_To do:_
Copy out the data below line for line, with no changes.

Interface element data
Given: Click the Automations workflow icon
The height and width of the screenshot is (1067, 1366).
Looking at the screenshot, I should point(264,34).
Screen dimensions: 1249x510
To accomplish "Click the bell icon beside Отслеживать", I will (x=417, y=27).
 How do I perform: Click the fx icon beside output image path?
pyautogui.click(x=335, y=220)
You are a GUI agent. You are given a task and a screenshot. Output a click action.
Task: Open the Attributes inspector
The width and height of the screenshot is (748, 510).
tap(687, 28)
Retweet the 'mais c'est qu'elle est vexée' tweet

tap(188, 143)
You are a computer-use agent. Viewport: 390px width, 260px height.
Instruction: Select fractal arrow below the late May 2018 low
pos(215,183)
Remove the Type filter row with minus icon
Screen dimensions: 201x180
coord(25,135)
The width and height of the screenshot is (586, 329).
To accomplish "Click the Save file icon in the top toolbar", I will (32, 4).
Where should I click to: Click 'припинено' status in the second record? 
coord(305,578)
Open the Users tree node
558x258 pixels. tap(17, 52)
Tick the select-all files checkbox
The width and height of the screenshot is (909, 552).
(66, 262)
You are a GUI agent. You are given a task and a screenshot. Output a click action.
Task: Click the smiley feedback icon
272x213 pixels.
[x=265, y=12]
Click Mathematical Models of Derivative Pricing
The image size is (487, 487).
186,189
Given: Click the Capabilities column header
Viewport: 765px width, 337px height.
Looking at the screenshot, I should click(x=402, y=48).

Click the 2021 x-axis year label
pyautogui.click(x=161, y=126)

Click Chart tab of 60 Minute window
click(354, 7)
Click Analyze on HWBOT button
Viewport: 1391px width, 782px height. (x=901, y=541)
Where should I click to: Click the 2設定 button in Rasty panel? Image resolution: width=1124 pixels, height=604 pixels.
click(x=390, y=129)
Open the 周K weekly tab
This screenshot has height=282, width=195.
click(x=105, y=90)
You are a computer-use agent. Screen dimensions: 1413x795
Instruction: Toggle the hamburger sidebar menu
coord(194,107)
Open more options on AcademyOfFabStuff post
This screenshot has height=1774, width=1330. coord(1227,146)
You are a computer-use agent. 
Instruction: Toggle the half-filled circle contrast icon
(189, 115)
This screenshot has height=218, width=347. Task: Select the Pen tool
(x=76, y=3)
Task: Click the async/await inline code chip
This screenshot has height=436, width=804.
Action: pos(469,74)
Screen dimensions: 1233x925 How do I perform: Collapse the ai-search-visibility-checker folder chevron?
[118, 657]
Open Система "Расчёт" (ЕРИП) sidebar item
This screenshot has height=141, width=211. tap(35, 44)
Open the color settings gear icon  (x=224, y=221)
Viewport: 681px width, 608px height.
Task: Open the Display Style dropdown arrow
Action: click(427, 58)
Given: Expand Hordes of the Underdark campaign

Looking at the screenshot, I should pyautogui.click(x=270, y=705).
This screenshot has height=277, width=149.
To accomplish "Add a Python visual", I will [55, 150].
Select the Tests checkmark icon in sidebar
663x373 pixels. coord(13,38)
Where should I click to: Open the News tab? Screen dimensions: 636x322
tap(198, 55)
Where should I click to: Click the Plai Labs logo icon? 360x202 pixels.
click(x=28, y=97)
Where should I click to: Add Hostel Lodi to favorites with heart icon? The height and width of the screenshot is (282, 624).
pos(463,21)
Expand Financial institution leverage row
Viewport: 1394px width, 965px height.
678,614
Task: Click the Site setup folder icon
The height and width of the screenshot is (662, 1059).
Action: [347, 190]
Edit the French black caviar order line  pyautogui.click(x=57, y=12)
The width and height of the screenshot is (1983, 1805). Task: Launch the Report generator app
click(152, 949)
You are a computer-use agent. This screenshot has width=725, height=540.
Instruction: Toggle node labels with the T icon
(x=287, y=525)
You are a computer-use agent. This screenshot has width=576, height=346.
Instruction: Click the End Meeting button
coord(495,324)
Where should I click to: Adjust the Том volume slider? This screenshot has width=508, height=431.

_Result of this exercise:_
Given: Click the Automations workflow icon
The height and width of the screenshot is (1067, 1366).
Looking at the screenshot, I should point(264,34).
Screen dimensions: 1249x510
To accomplish "Click the bell icon beside Отслеживать", I will (x=417, y=27).
 How do I perform: Click the fx icon beside output image path?
pyautogui.click(x=335, y=220)
You are a GUI agent. You are given a task and a screenshot. Output a click action.
Task: Open the Attributes inspector
The width and height of the screenshot is (748, 510).
tap(687, 28)
Retweet the 'mais c'est qu'elle est vexée' tweet

tap(188, 143)
You are a computer-use agent. Viewport: 390px width, 260px height.
Instruction: Select fractal arrow below the late May 2018 low
pos(215,183)
Remove the Type filter row with minus icon
Screen dimensions: 201x180
coord(25,135)
The width and height of the screenshot is (586, 329).
To accomplish "Click the Save file icon in the top toolbar", I will (32, 4).
Where should I click to: Click 'припинено' status in the second record? 
coord(305,578)
Open the Users tree node
558x258 pixels. tap(17, 52)
Tick the select-all files checkbox
The width and height of the screenshot is (909, 552).
(66, 262)
You are a GUI agent. You are given a task and a screenshot. Output a click action.
Task: Click the smiley feedback icon
272x213 pixels.
[x=265, y=12]
Click Mathematical Models of Derivative Pricing
The image size is (487, 487).
186,189
Given: Click the Capabilities column header
Viewport: 765px width, 337px height.
Looking at the screenshot, I should click(x=402, y=48).

Click the 2021 x-axis year label
pyautogui.click(x=161, y=126)

Click Chart tab of 60 Minute window
click(354, 7)
Click Analyze on HWBOT button
Viewport: 1391px width, 782px height. (x=901, y=541)
Where should I click to: Click the 2設定 button in Rasty panel? Image resolution: width=1124 pixels, height=604 pixels.
click(x=390, y=129)
Open the 周K weekly tab
This screenshot has height=282, width=195.
click(x=105, y=90)
You are a computer-use agent. Screen dimensions: 1413x795
Instruction: Toggle the hamburger sidebar menu
coord(194,107)
Open more options on AcademyOfFabStuff post
This screenshot has height=1774, width=1330. coord(1227,146)
You are a computer-use agent. 
Instruction: Toggle the half-filled circle contrast icon
(189, 115)
This screenshot has height=218, width=347. Task: Select the Pen tool
(x=76, y=3)
Task: Click the async/await inline code chip
This screenshot has height=436, width=804.
Action: pos(469,74)
Screen dimensions: 1233x925 How do I perform: Collapse the ai-search-visibility-checker folder chevron?
[118, 657]
Open Система "Расчёт" (ЕРИП) sidebar item
This screenshot has height=141, width=211. tap(35, 44)
Open the color settings gear icon  (x=224, y=221)
Viewport: 681px width, 608px height.
Task: Open the Display Style dropdown arrow
Action: click(427, 58)
Given: Expand Hordes of the Underdark campaign

Looking at the screenshot, I should pyautogui.click(x=270, y=705).
This screenshot has height=277, width=149.
To accomplish "Add a Python visual", I will [55, 150].
Select the Tests checkmark icon in sidebar
663x373 pixels. coord(13,38)
Where should I click to: Open the News tab? Screen dimensions: 636x322
tap(198, 55)
Where should I click to: Click the Plai Labs logo icon? 360x202 pixels.
click(x=28, y=97)
Where should I click to: Add Hostel Lodi to favorites with heart icon? The height and width of the screenshot is (282, 624).
pos(463,21)
Expand Financial institution leverage row
Viewport: 1394px width, 965px height.
678,614
Task: Click the Site setup folder icon
The height and width of the screenshot is (662, 1059).
Action: [347, 190]
Edit the French black caviar order line  pyautogui.click(x=57, y=12)
The width and height of the screenshot is (1983, 1805). Task: Launch the Report generator app
click(152, 949)
You are a computer-use agent. This screenshot has width=725, height=540.
Instruction: Toggle node labels with the T icon
(x=287, y=525)
You are a computer-use agent. This screenshot has width=576, height=346.
Instruction: Click the End Meeting button
coord(495,324)
Where should I click to: Adjust the Том volume slider? This screenshot has width=508, height=431.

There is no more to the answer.